*** Block opens ***

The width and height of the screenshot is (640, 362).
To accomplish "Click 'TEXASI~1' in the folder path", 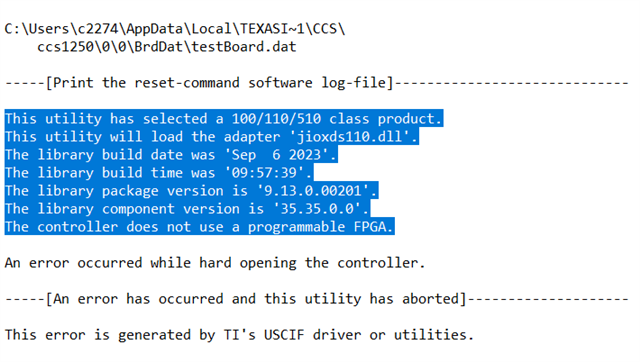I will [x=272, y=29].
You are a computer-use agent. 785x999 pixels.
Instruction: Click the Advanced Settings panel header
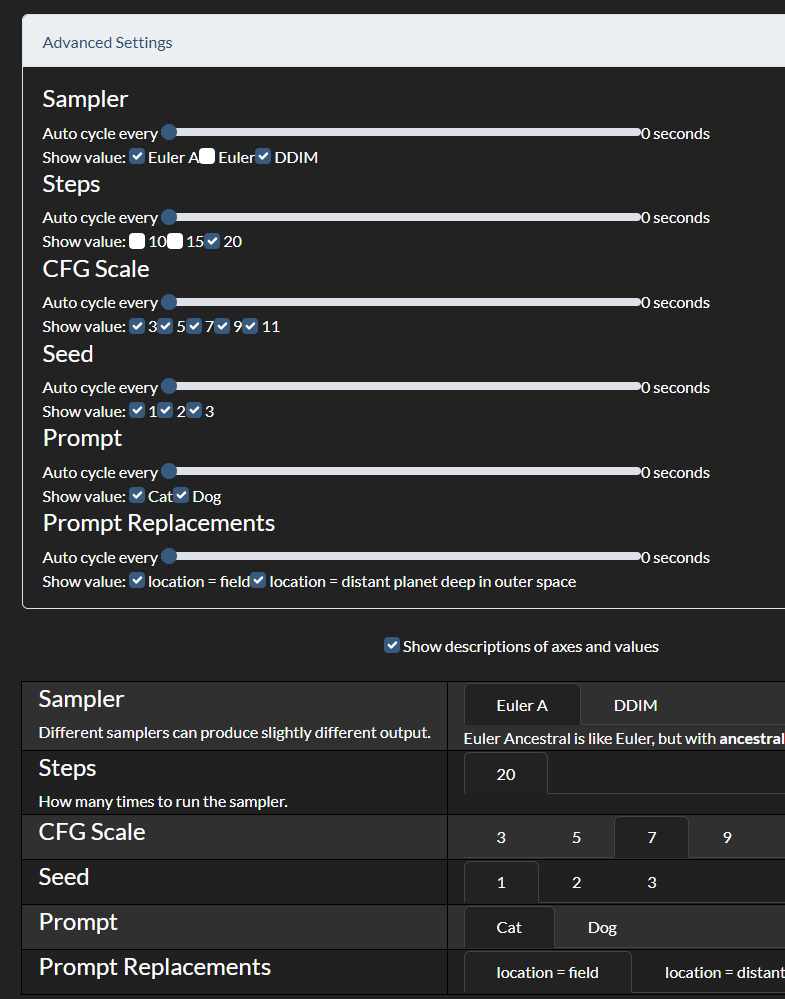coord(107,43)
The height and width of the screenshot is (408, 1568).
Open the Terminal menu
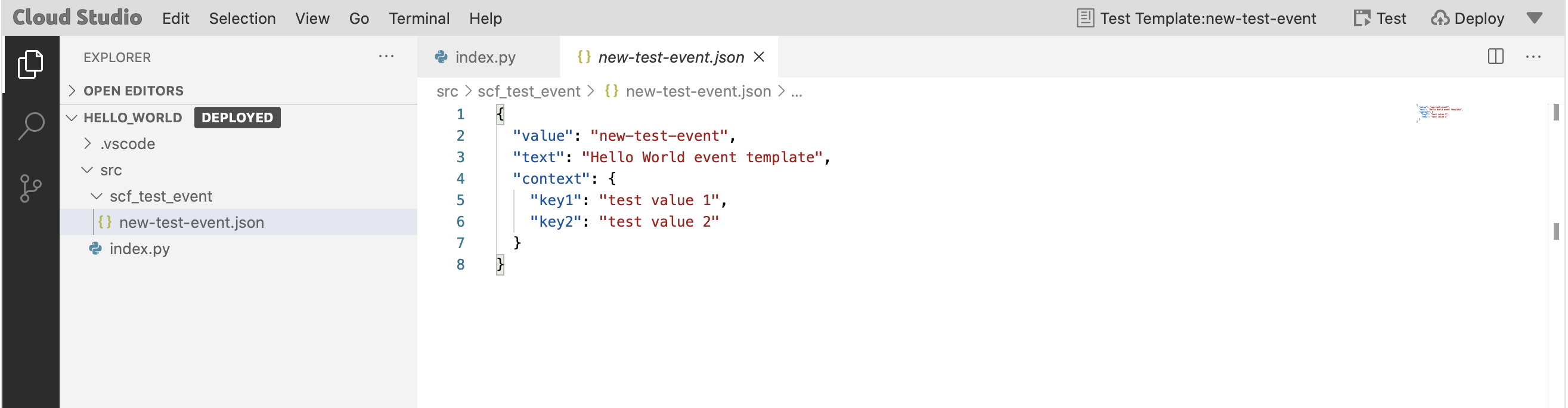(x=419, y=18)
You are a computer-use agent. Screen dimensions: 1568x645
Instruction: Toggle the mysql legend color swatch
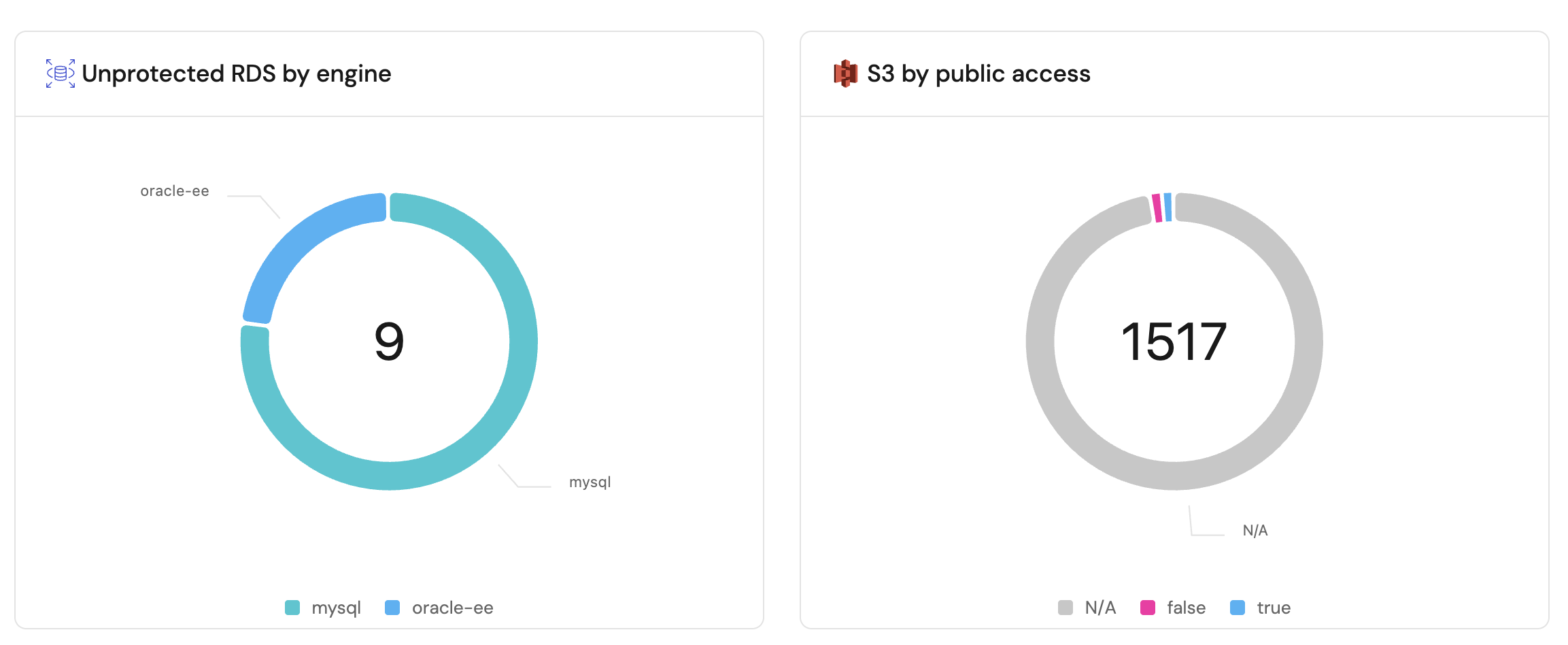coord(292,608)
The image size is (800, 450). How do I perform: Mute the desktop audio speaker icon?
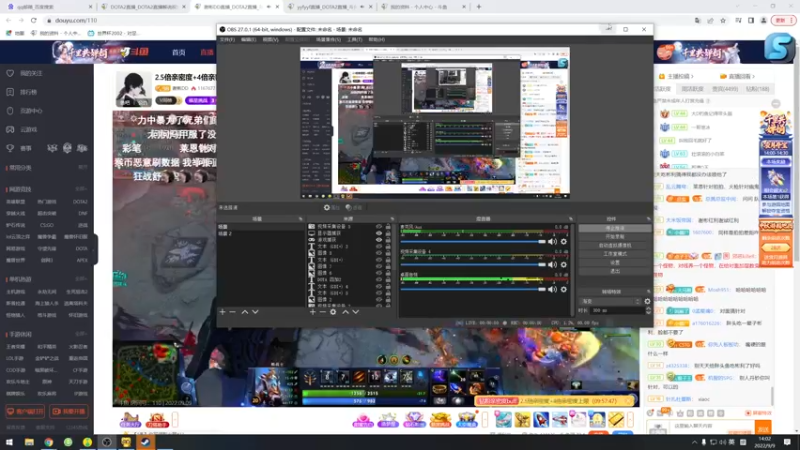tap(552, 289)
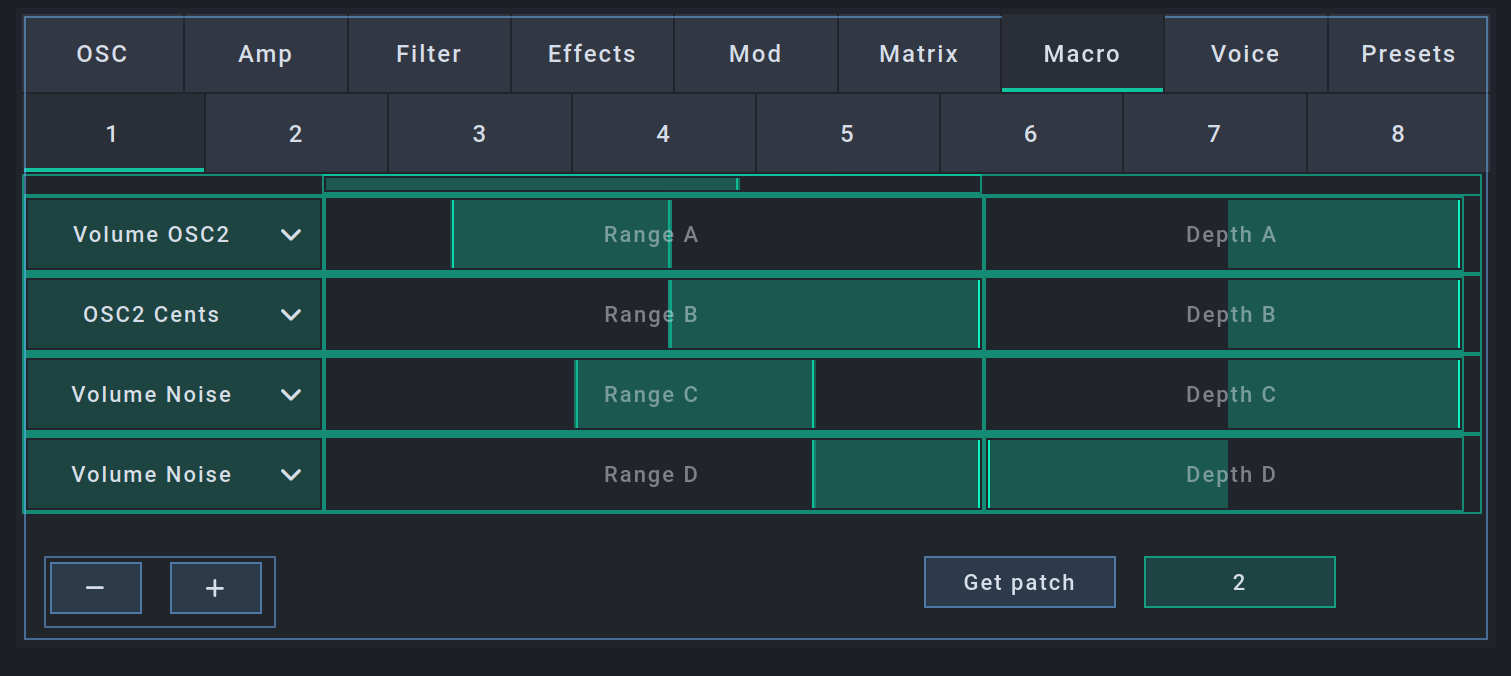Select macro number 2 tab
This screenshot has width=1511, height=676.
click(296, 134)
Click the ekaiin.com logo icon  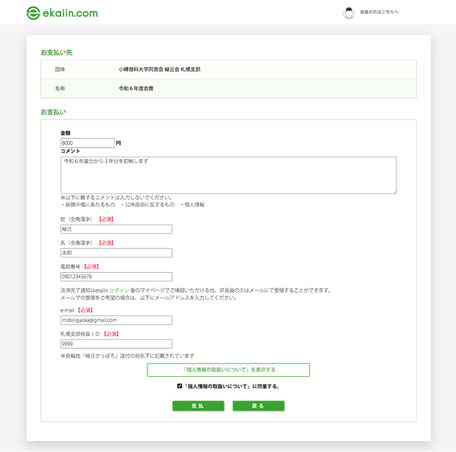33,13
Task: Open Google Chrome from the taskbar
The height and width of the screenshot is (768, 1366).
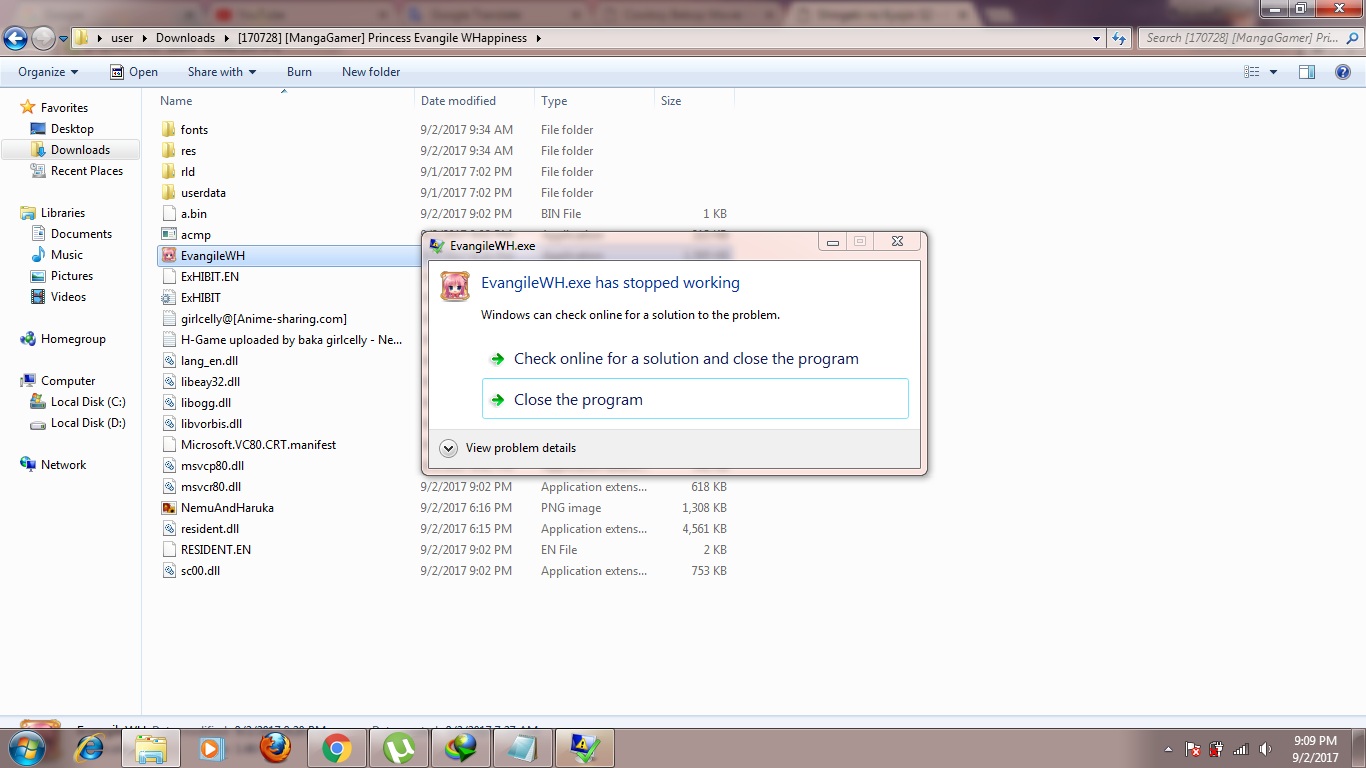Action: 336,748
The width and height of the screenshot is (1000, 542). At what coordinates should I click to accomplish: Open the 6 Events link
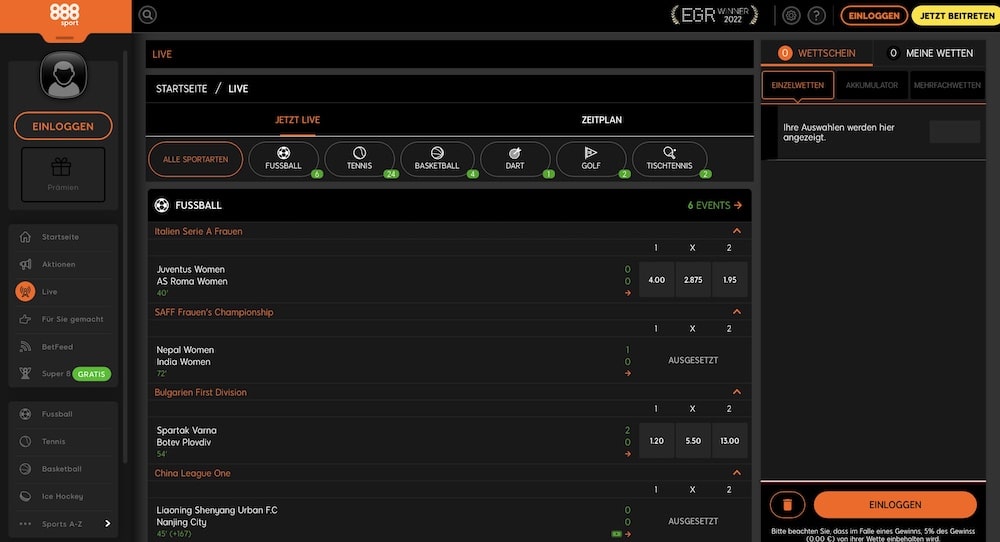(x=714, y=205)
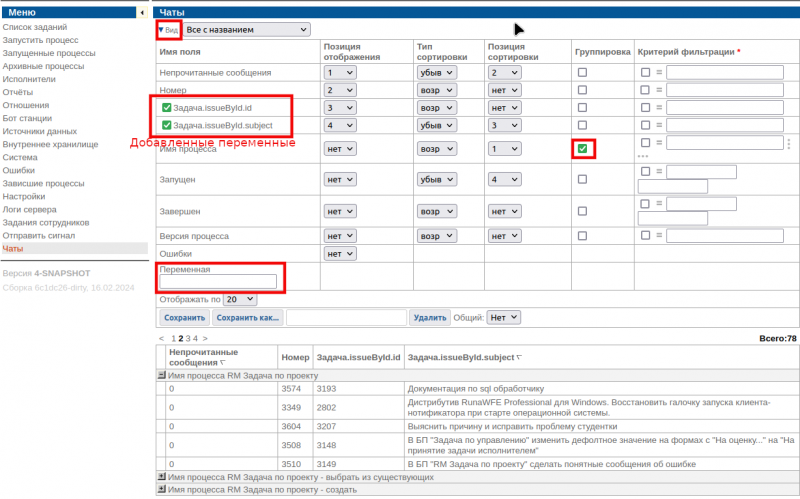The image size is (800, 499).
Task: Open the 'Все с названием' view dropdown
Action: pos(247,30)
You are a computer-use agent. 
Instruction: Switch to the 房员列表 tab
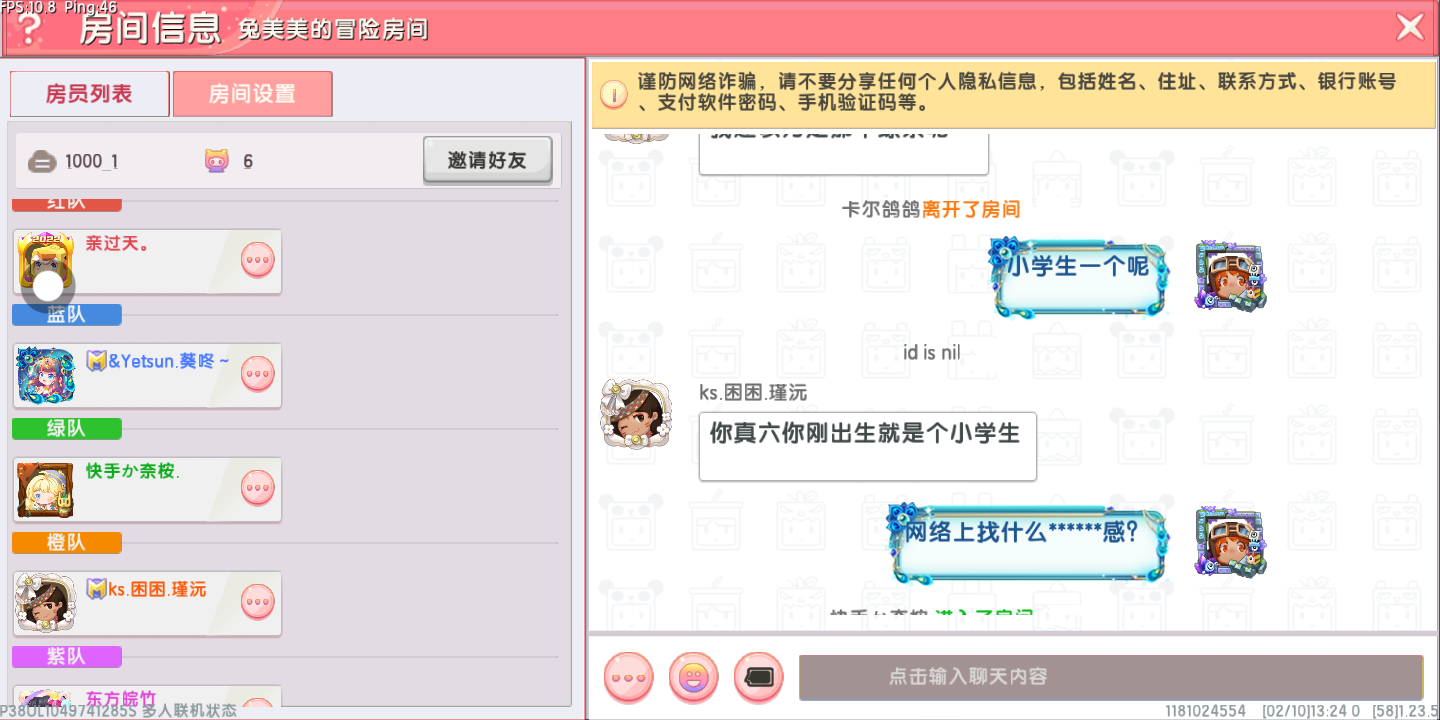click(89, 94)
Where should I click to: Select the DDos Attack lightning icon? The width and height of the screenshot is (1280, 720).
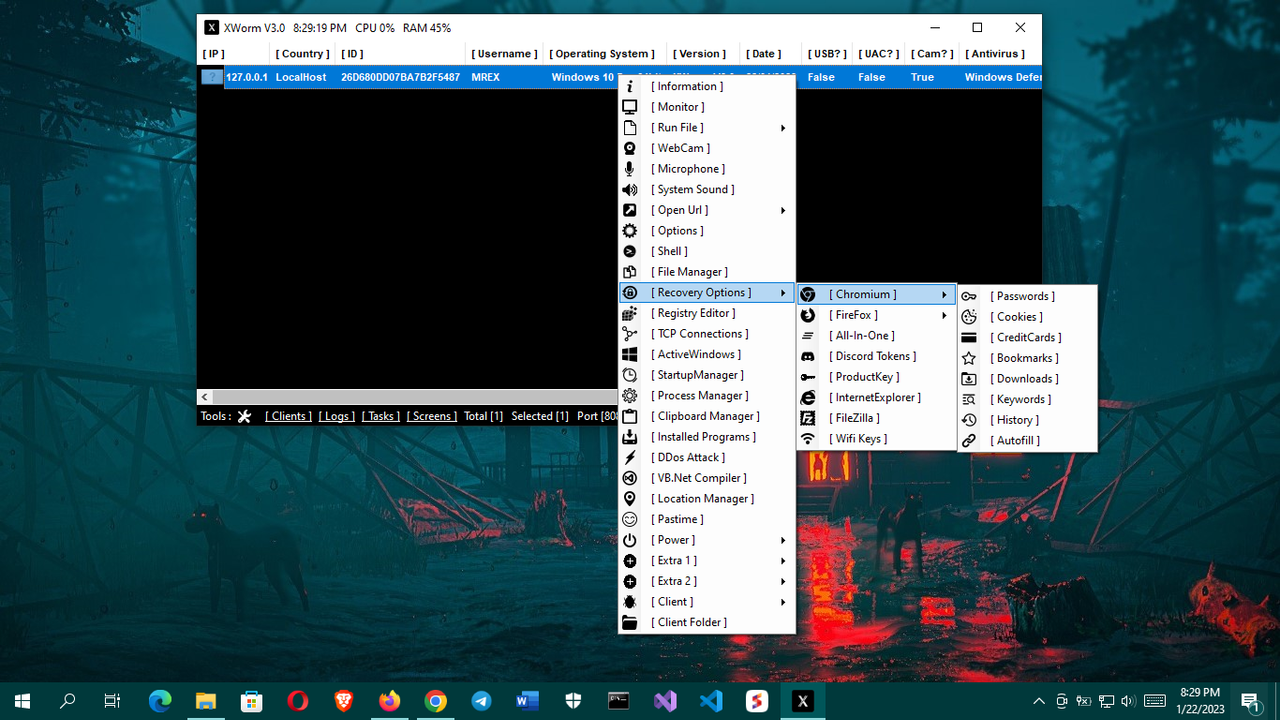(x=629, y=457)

*** Block closes ***

▶ [Your goal]
Where does "computer" appear in the records above? Copy every line that has it.

▶ [Exercise answer]
You are a computer-use agent. 785x999 pixels.
You are a computer-use agent. Screen dimensions: 1568x645
You are a computer-use agent. 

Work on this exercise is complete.